第161話 代理進行
シエラはカリグラに、自分はテセウスではなくシエラ・キャスクボトムだ、と告げる。その瞬間、元の風生まれの身に戻り、カリグラは目線を下げて全て分かってるという口調で話す。
「ああ、もちろんそうだろうさ。ラップローヴの力で、テセウスの記憶から再現されたものだ。本を読むってことは、書かれた誰かの人生を物語として追体験するってことだ。その体験もまた、新たな物語だ。
初めてで戸惑ってるだろうが、この力を使えば、ギョールに向かってより近づくこともできるんじゃあないのか? 考えろ、お前が――お前たちがこれまでラップローヴに刻んだ中で、一番北に行ったことのある奴は誰だ?」
しばらく思案して思い浮かんだのは、〈名も無き者〉が路上である日討伐した通り魔、ピトフーイというエルフだった。彼女はラフィアンズミルに流れ着いたときには既に半ば正気を失い、その秘めた力も喪失していたが、ラップローヴに刻まれたその人生の前半では、優れた迷宮守りとして北方に生きた。彼女はイーグロン大陸とギョールの境目、厳冬海峡まで到達したことがあったはずだ。

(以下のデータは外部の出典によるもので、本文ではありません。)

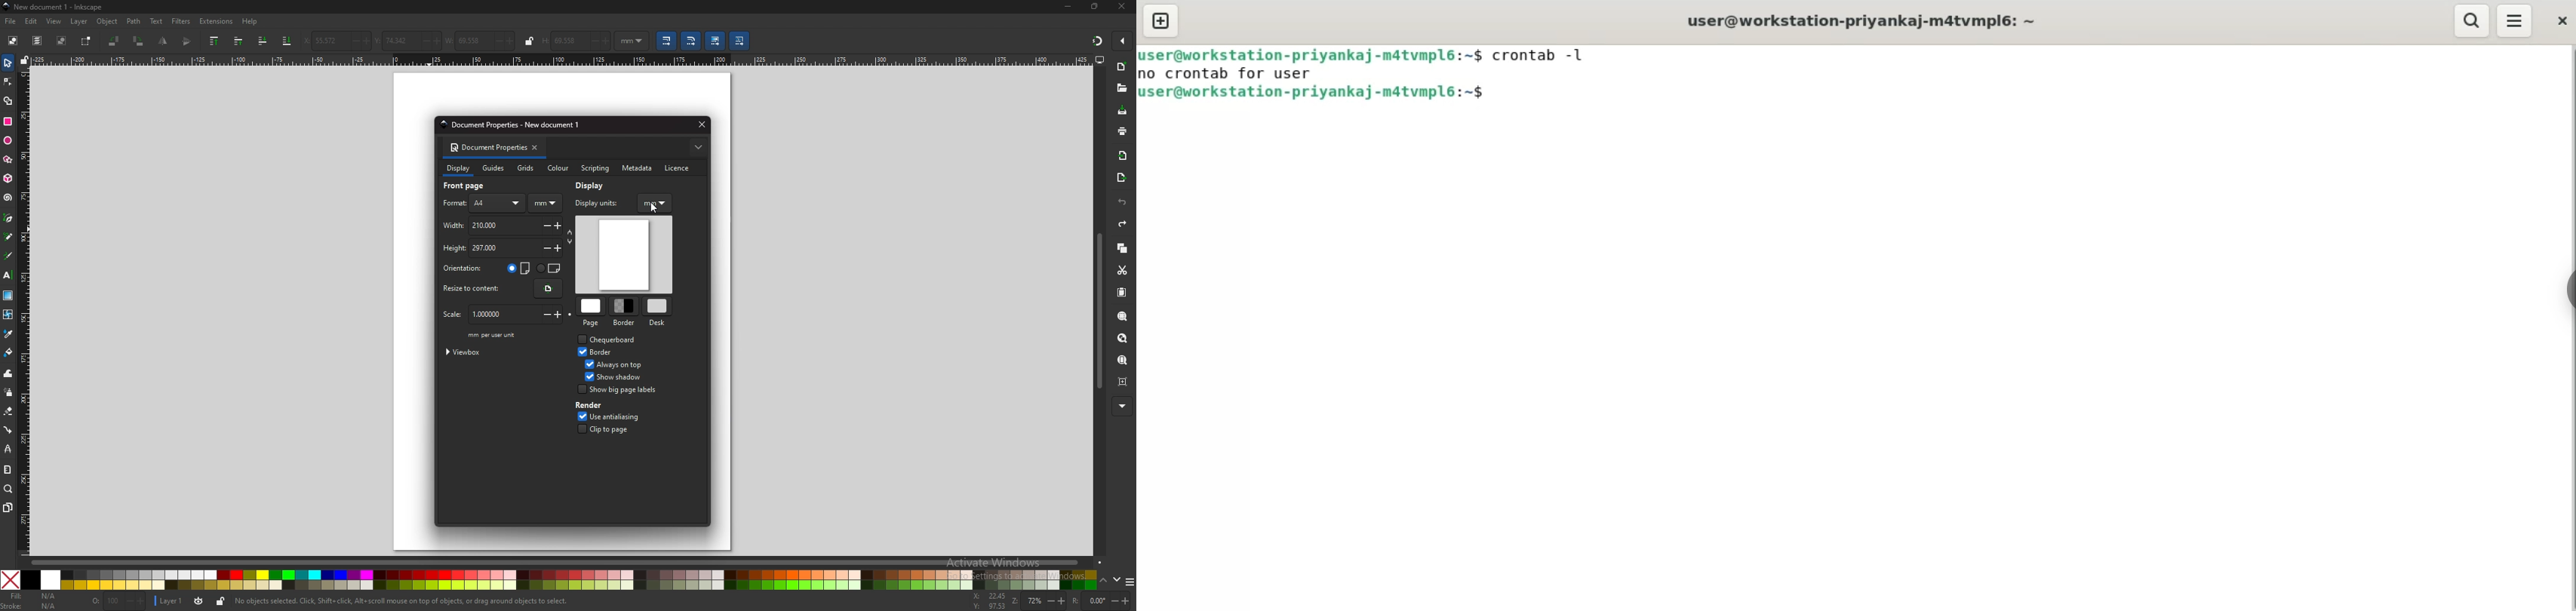 Image resolution: width=2576 pixels, height=616 pixels. Describe the element at coordinates (1097, 41) in the screenshot. I see `snapping` at that location.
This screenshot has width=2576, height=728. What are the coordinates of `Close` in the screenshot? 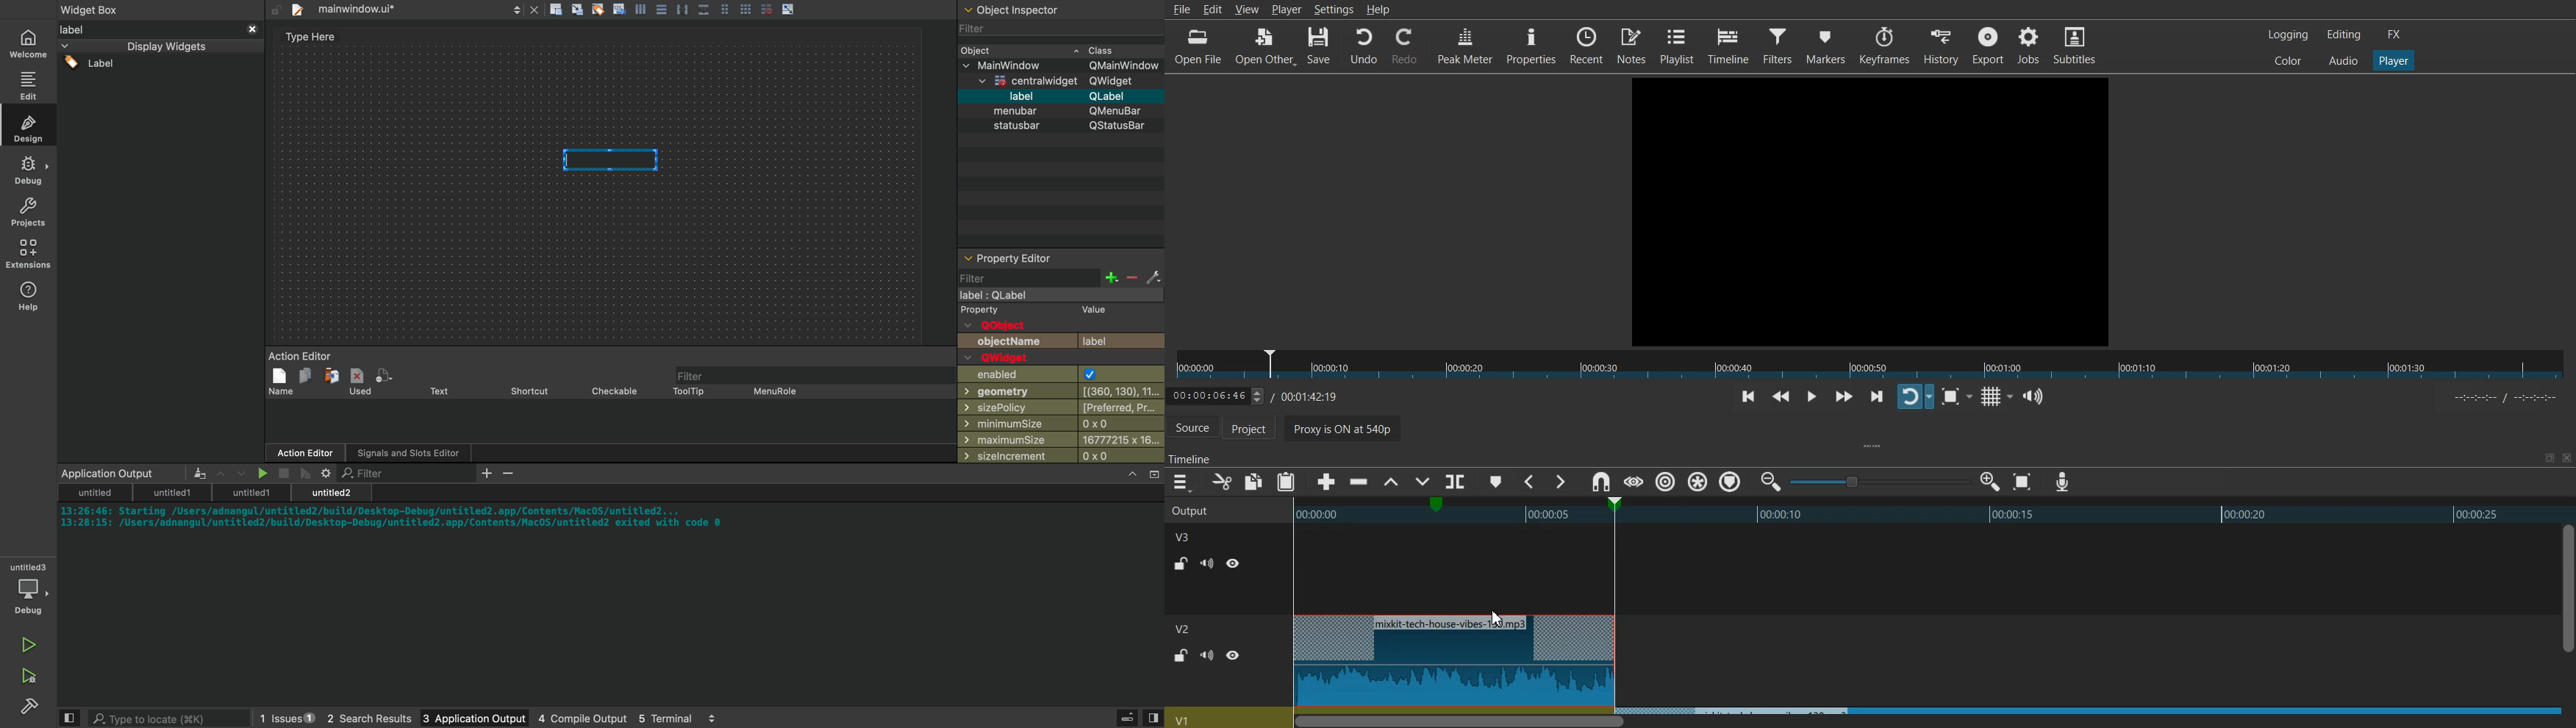 It's located at (2565, 458).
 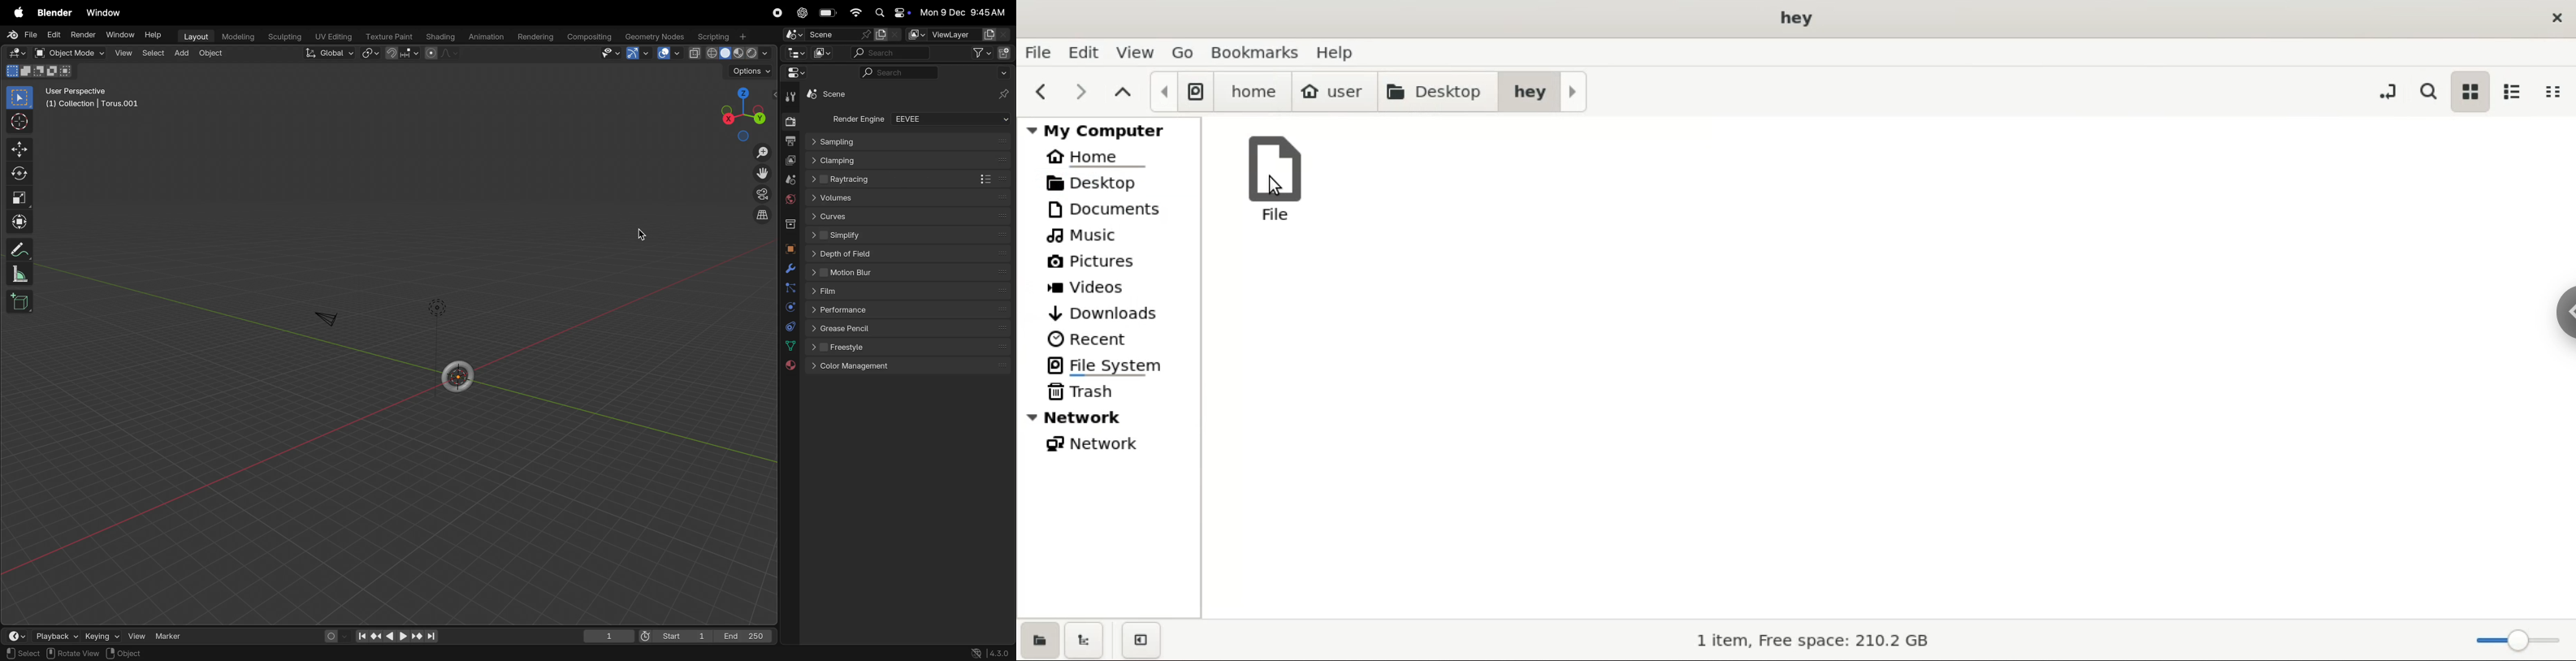 What do you see at coordinates (72, 654) in the screenshot?
I see `Rotate View` at bounding box center [72, 654].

瞑目し、本の内容に思いを馳せると、まず最初に灰色の空だけが見えた。次に、帝国の熱い空気が消え失せ、北の冷たい風を感じることができた。厳冬海峡の記憶を探るために、さらに彼女の記憶に深く潜ろうとする。帝国とイーグロンを隔てる内海が、二つの異世界のつなぎ目であるのと同じく、あの海峡を越えた先のギョールもまた、異なる世界だ。厳冬海峡の半ばから、凄まじい寒さが襲い、海流もまた暴れ川のように速度を増す。それを越えれば、巨大な魔獣と竜の潜む、迷宮と化した大陸が待っている。
「ああ、来月必ず返すよ。それは約束する――」
シエラは喋っている自分に気づく。簡易な屋根だけがある、道の脇の公衆遠話機で誰かと、借金の返済延期と更なる無心について頼み込んでいた。相手がバカンの盗賊ギルド、その末端の構成員であることを、ピトフーイとなったシエラは思い出す。長身のエルフから小柄な風生まれの肉体になり、受話器は手をすり抜け、空中にぶら下がる。相手はまだ何か喚いているが、シエラは構わず歩き出す。
空は晴れていた。傍らには朔月騎士シグネットがいた。名前からするとエルフのようだが、顔は黒い兜で見えない。雰囲気から、少し背の高い人間なのではないかとピトフーイは思っていた。
『ピトフーイ、あれは出すなよ。わたしの監視下でそのような愚行はないと思いたいが』
シグネットが奇妙に反響する声でそう言った。この騎士は有害な力を有する自分に対して都市当局が付けた監視員だとピトフーイは認識していた。しかし客観的に見ると、この人物は彼女だけが見ている幻覚のように思える。己の力を本能的に忌み嫌う心が発露したのではないだろうか――それは安易に過ぎるだろうか? それ以上大して考えることもせず、シエラは街道を進み始める。